Dettori Bianco 2006 and Dan Bern’s Fifty Eggs, Unfiltered and Unfined
Tenute Dettori is best known for the unusual, rustic, and outstanding estate old vine cannonau (Grenache) they produce, most notably their oldest vine, flagship bottle that sells under Dettori Rosso. Unfortunately, their release prices have more than doubled in the last couple of vintages and I can no longer in good conscience recommend the Dettori as a $150 bottle, though it does compete favorably against other over-priced Italian reds. And had it not been one of my favorite wines in the world at around $55, I wouldn’t have taken the price increase(s) so personally. However, should you come across any remaining stock of ’01-’04 at a lower price, or should you see any overpriced ’05s showing up on close-out sales, grab what you can. That wine is serious, high alcohol, bold, brooding, bordering on monsterous stuff; and the 2001 is still aging nicely.

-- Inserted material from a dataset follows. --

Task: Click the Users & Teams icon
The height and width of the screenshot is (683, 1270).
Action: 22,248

I’m listening to Dan Bern‘s Fifty Eggs album (1998), produced by DIY folk goddess, Ani DiFranco. Bern himself sees this album as a specific moment in time that, at last check, he still had mixed feeling about, but there are so many reasons to dig this record. From a songwriting perspective, Bern was at the height of his aggressive surrealism, which is most apparent on “One Thing Real” and “No Missing Link“, the former of which finds Bern chewing over existence and song craft with Van Gogh and Jesus Christ. The latter poses an alternately profane theory of evolution. While the comedy and philosophy are thick beneath Bern’s Dylanesque vocal tone, it’s “Oh Sister” (Not to be confused with Dylan‘s 1976 “Oh, Sister” which Andrew Bird covers on Soldier On) and “Rolling Away” which humanize the deliberately reality-challeneged storyteller. Back in LA, Dan Bern has recently been contributing songs to films such as Walk Hard and Get Him to the Greek, work for which he was genetically engineered, but he still puts on a wholly entertaining show, when he feels like touring.

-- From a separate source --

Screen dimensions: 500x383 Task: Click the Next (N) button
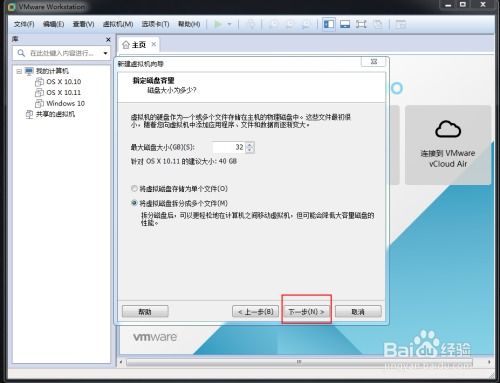pos(306,312)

Back to Dettori Bianco 2006, which is obviously neither clarified nor filtered. As pictured, in the glass, the wine is a hazy, murky, deep orange gold; looking as if the wine were 10 years older and had been cellared in a hot attic. It’s high in acid, but not sharp with it, making this wine technically food friendly, though the floating orange/brown particles of dead yeast (also the name of my new punk band), which add to its foreboding appearance, might frighten away your meal. The nose wafts powerfully of apricot liqueur. The palate is sweetly funky, undeniably weird and pops with apricot, but there’s a lingering mid-palate note of an earthy cheese that’s most of the way toward blue. This wine is a walking contradiction from first glance, smell, and taste, but its an enjoyable experience. The acid grows over time and with some more air, the wine becomes softly briny, like miso soup, with notes of caramel and yeast, crossing the sweet with savory, making Dettori Bianco its own experience. This is also the sort of wine that can vary greatly bottle to bottle, making it necessary to taste 2 or 3 of them to really get an idea of the full quality and range it possesses.